About this exercise:
Copy out each line containing "России" from the entries below.

Collected data entries
☆ ☆ ☆
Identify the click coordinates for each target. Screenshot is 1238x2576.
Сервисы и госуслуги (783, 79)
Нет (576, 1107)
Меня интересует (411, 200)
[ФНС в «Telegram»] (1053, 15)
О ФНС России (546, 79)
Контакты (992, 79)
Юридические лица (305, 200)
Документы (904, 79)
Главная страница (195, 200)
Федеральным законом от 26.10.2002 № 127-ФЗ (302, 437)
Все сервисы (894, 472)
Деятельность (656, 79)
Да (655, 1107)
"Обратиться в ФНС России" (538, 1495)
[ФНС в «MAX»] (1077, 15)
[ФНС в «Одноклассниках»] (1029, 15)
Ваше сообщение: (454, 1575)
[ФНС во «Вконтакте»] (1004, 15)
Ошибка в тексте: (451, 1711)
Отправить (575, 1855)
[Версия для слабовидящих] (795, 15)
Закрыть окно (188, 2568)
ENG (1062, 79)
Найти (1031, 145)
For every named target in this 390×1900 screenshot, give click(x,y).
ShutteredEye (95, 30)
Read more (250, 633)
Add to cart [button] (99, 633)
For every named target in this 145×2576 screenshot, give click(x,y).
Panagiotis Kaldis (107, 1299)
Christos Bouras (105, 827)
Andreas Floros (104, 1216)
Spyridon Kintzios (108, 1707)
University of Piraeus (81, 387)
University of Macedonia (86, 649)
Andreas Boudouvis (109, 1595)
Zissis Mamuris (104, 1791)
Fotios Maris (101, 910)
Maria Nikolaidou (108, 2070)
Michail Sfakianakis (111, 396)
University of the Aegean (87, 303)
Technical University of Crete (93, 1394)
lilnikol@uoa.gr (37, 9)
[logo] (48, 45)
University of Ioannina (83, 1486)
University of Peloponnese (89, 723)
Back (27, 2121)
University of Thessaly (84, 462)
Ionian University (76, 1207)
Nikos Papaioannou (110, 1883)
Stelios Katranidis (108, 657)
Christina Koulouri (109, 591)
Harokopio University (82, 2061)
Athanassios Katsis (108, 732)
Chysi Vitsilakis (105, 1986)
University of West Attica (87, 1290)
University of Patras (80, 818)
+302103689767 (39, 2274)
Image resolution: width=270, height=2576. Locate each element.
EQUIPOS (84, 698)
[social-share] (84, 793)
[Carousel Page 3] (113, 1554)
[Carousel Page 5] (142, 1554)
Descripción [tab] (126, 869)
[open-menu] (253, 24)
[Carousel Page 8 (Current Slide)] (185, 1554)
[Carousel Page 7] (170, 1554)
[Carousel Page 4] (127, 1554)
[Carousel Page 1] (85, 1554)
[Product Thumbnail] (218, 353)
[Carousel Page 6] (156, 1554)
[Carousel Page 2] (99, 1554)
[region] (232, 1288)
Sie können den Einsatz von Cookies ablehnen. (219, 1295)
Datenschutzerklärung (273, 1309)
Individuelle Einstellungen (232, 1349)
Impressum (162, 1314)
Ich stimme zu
☆ ☆ ☆
Solution for this problem:
О ФНС России (546, 79)
"Обратиться в ФНС России" (538, 1495)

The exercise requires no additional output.